Simple? Yes, but this approach has problems: the video must be re-encoded, reducing image quality; the subtitles will probably become a little blurred, and the file size is likely to increase.
"Softsubbing" -- creating the subtitles in a separate file -- may be a preferable solution. It adds complexity, as your player must support your subtitle format. But there’s no re-encoding, no loss of quality, and your subtitles can be turned off when required, or edited later with a tool like the open source, cross-platform (Windows and Mac) Aegisub.
The program gives you an enormous amount of control. The Style Editor, for example, allows you to choose your text font, size, style, colors, scale, rotation, spacing, encoding, margin and alignment.
Subtitle timing is equally professional. You’re not left to manually judge when subtitles should appear; instead, waveform and spectrum analyzer modes help to place them with absolute precision.
Aegisub includes a host of supporting functions to help you through the process: a spell checker, translation assistant, color picker, visual timing tools, and more. You even get Lua scripting, for extreme configurability.

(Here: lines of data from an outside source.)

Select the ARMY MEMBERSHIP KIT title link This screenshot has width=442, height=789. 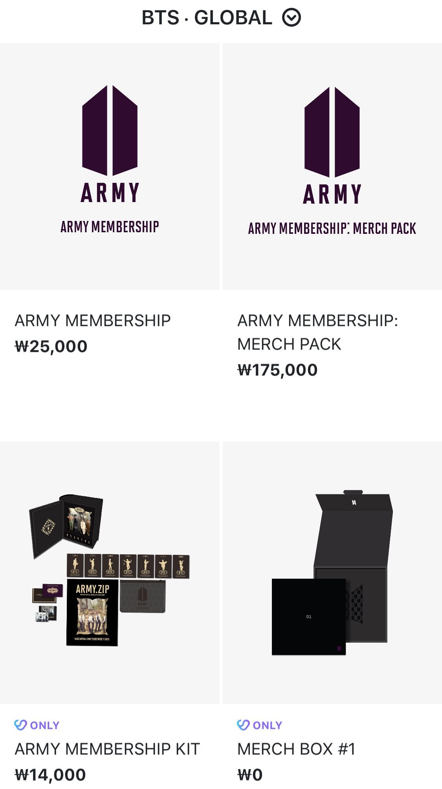(x=107, y=749)
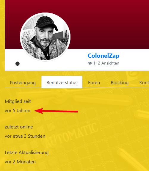Open the ColonelZap username link

103,56
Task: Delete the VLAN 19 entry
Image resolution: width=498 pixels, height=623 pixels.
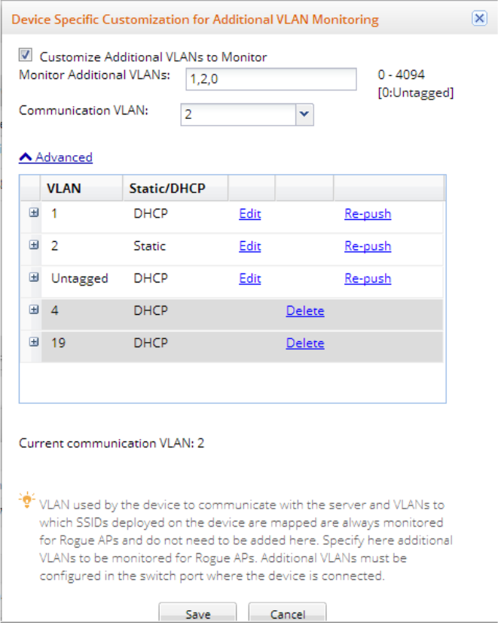Action: point(304,344)
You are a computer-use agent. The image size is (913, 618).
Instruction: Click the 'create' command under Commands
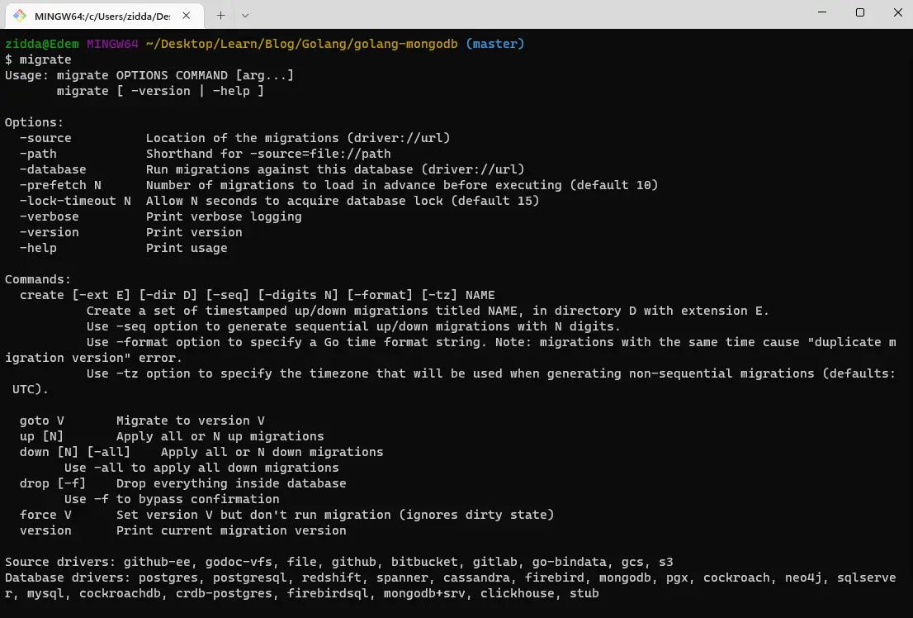[x=41, y=294]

There’s support for importing just about every video type, of course. And your finished work may be exported in all the usual formats: SRT, SUB, ASS/ SSA, STL, ENCORE.TXT, TTXT, TRANSTATION.TXT, or just TXT).
This can seem complex, at least initially. If you just want to add a couple of captions to a home movie then using a basic video editor is probably a better idea.
Aegisub is well designed, though, with excellent online help, and if you need to create professional quality subtitles on a regular basis -- and you’re willing to spend some time learning the fundamentals -- then it’ll be a great choice.